PASSAGE SHOWN =>
[BEGIN]

Recursion works as any other method call. There is no magic. When a
statement in Java calls a method, the same process is always 
followed: 

\begin{enumerate}
\item A new level is added to the stack.
\item The values given by the caller code are copied into the
  parameters in the new level.
\item A hidden parameter ``this'' is also copied into the stack,
  pointing to the object where the method is called. It is accessed
  with the reserved keyword \verb+this+ (e.g.~\verb+this.name = name+).
\item The code of the method is executed as usual. Any new local
  variable is created on the new level in the stack. 
\item When a \verb+return+ statement is reached, the corresponding
  return value (if any) is stored.
\item The level in the stack is wiped out, and its local variables
  (and parameter values) forgotten. The return value (if any) is
  returned to the original caller code (and usually assigned to a
  variable).
\end{enumerate}

This does not change in the case of a recursive call. If we take the
calculation of 4! that we used before as an example, 
the computer stack changes are
represented if Figure~\ref{fig:fact}. First, a level is added to the
stack and the parameters are copied (only \verb+n+ in this case, with
value~4). The code of the method is executed line by line: as \verb+n+
is not equal to~1 (line~2), 
a new local variable \verb+result+ is created (line~5); its value
is~1 plus the result of calling a method (line~5). 
A new level is added to the
stack, and the parameter values are copied (only \verb+n+ again, but
this time with value~3). A local variable \verb+result+ is created and
then the method is called again (line~5) 
so we need to add a new level in the
stack. The process is repeated once more, and we call the method with
a value of 1 for \verb+n+. At this point, 
the method returns~1 (line~3). Then
the calling method can finally calculate the value of \verb+result+,
which is $2 \times 1 = 2$, and returns it (line~6). 
Then the calling method can
calculate \verb+result+ itself, which in this case is $3 \times 2 = 6$,
and return it (line~6). The calling method can then find the value of
\verb+result+ (24) and return it (line~6). 

As you can see, a method recursively calling itself is no different
from a method calling another method. It is a bit convoluted to write
it in English, but it is easy to follow the code if we are careful and
remember that every method call \emph{is independent} from the previous one
even if they execute the \emph{same} lines of code. 
For every method call, recursive
or not, the calling code remains \emph{on pause} while the new level
in the stack is created and the code of the called method is
executed (in the example, the value is result is not defined until a
return value is received from the called method).

[END]

DATA EXCERPT =>
[BEGIN]

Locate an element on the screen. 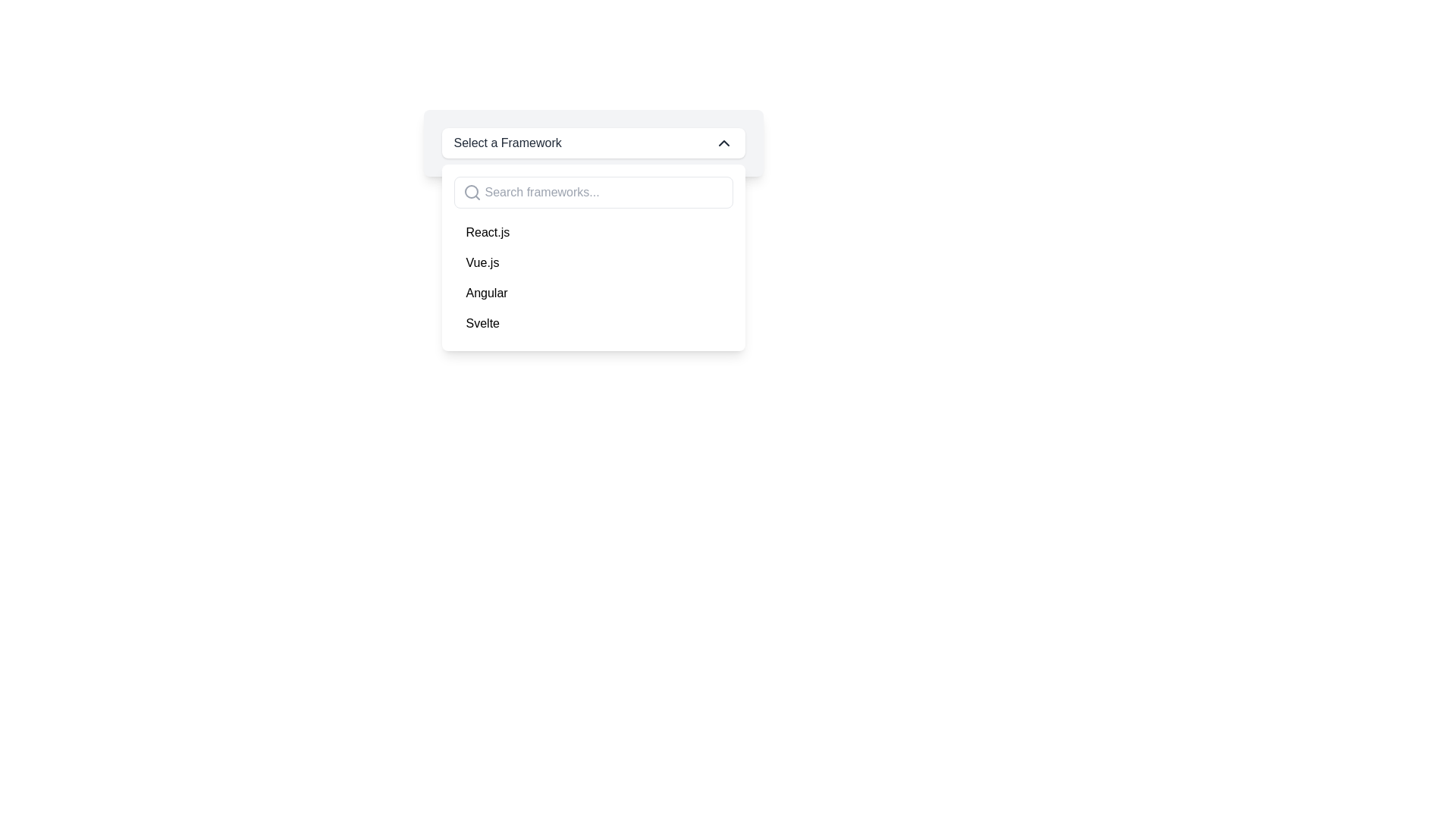 This screenshot has height=819, width=1456. the 'Svelte' text label, which is the fourth item in the dropdown list of framework names is located at coordinates (482, 323).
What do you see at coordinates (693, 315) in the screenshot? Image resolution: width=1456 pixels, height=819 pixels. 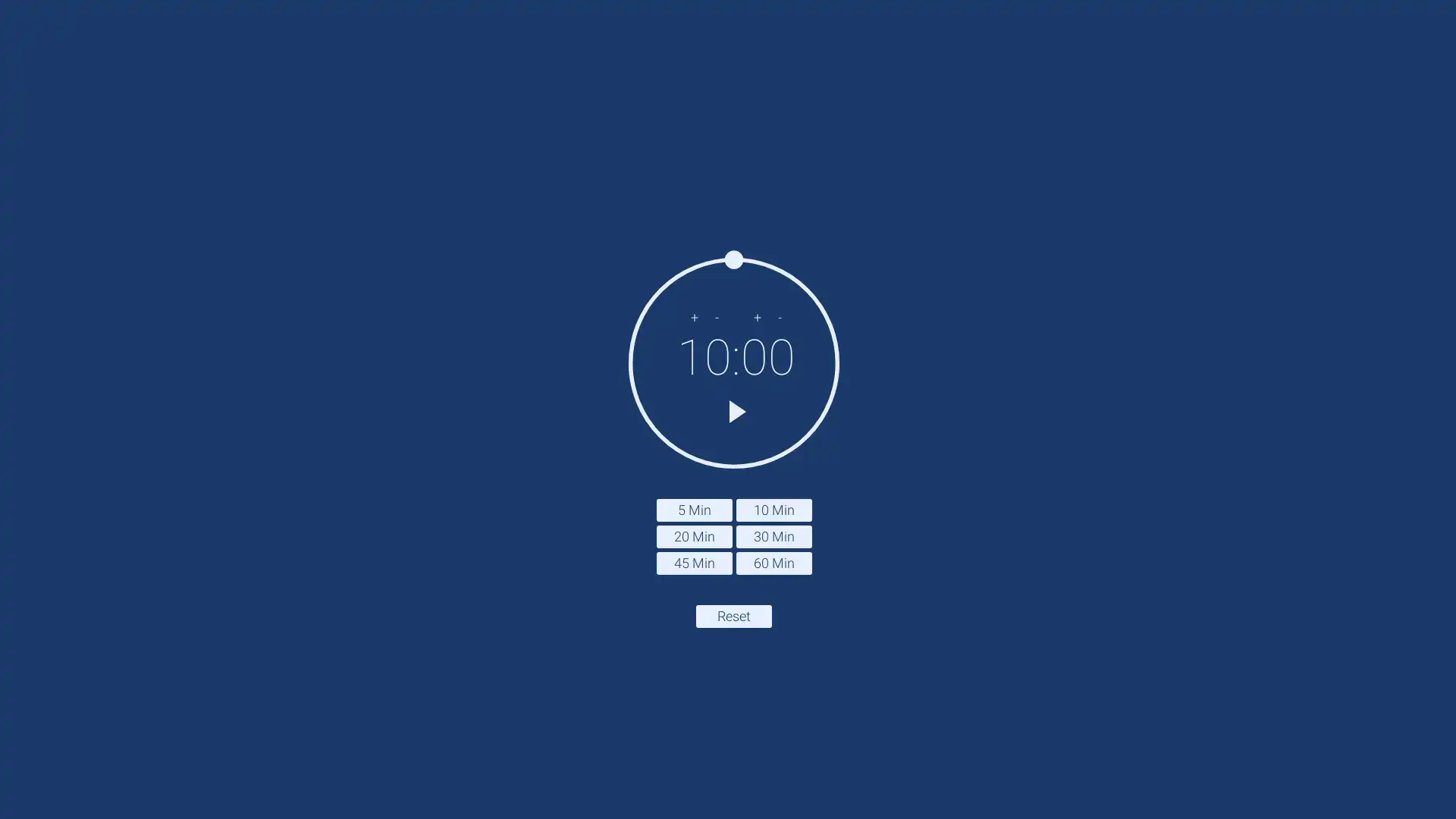 I see `+` at bounding box center [693, 315].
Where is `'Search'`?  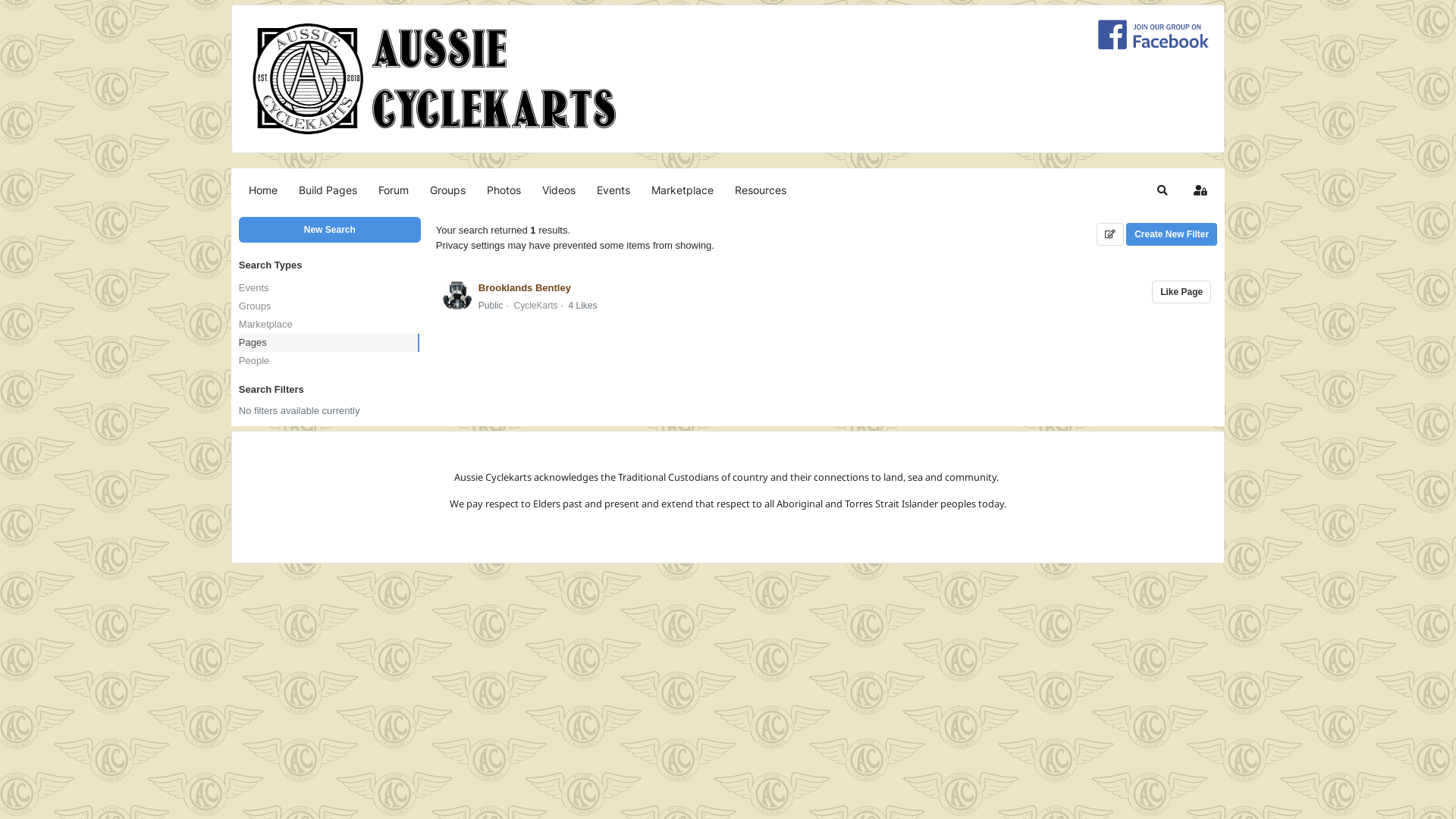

[END]

TASK TO CARRY OUT => In the passage on recursion, what happens to a method's local variables when its level in the stack is wiped out? The material comes from a different source than the passage on recursion.

REPLY => They are forgotten, along with its parameter values.